Two miles at a mid pace, rolling average creeping up to 20:09; coffee and fruit, say Morning raayer, then after a while, coffee and toast; shower, dress, fine-tune sermon (in the ‘Continued’ section), then to church for Mass and sermon. I’ll preside at Evensong tonight. Continue reading “Fun Day”

All Souls

I was meditating on the Feast of All Souls, and sought to remember whether I hasd preached on this feast. So I searched my trusty outboard memory when sure enough, in the year 2022, Fr George Westhaver invited me to preach at Pusey House. I brought the day and the readings in conjunction with one of my favourite poems, and the result made for a good sermon, I think — worth offering to you, anyway. (Click below for the PDF.)

Settled Back

I woke up in Abingdon (not surprising, since I went to sleep here, too), took a leisurely run, hot breakfast, brushed up my St Bartholomew’s Day sermon (observed a day late), went to church and preached, came home for lunch and light reading, and am now ready to lean into some more academic reading.

This morning’s sermon:

First page of sermon for St Barnabas Day

St Bartholomew Draped in his Skin

Past John

At the end of this post, I’ll add the sermon I preached for a dear former student of mine’s First Mass, on St John’s Day — that’s the rationale for the title.

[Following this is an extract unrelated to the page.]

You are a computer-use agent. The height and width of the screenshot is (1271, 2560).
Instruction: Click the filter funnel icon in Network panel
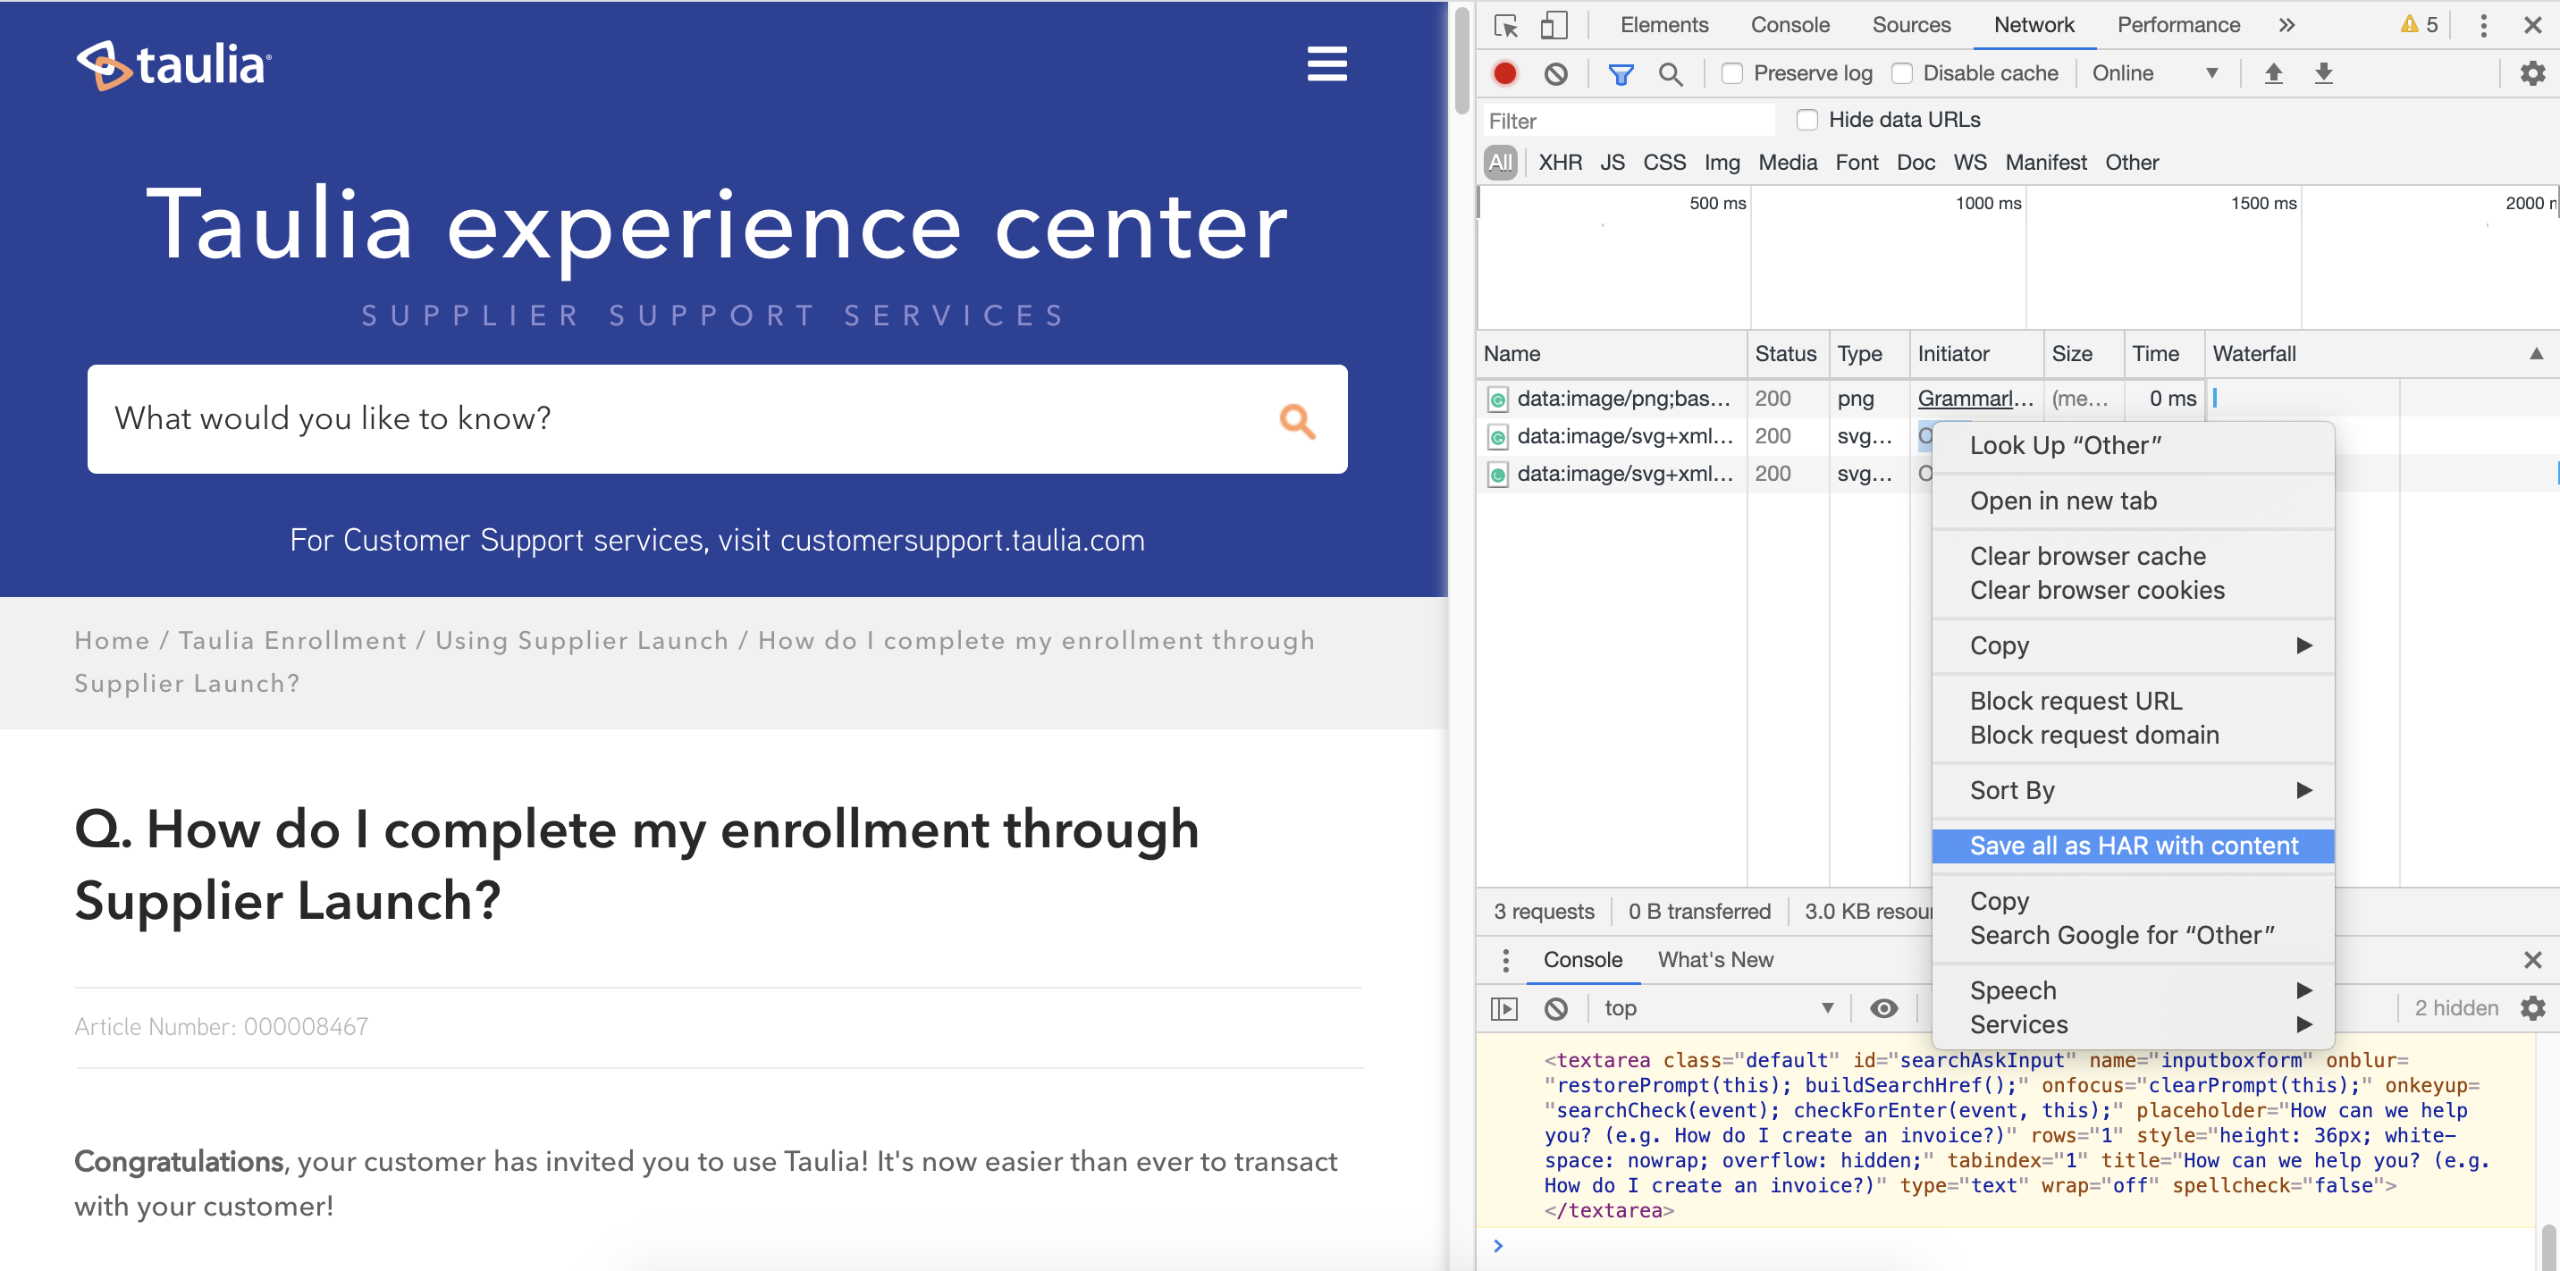(x=1620, y=74)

Otherwise, a pleasant enough start to the day: two miles in the warmest early-morning temperatures of the year, fruit and coffee, cleaning up, Morning Prayer, further coffee and a pain au raisin with Margaret at R&R, where several friends stopped by to chat. Did some shopping, came home to the ladies in time for lunch, and now settling down to do some actual scholarly reading and (heven permitting) writing (!). But first I will post the sermon in question.

Sermon for a Newly Ordained Priest's First Mass

Three Nativities

Got up, grudgingly, to run my miles and have a fruit and coffee breakfast. Said the Morning Office at home, fine-tuned today’s sermon a bit, cleaned up, and meandered down to St Helen’s for the first Mass in a couple of months, I think. After checking through the liturgical pattern at my home base (after serving for a couple of months, if not more, at the different St Nic’s and the very different St Michael and All Angels), I presided and preached, and came home to two fretful dogs. They were bereft, cos Margaret went to Oxford to Mary Mags this morning. All well.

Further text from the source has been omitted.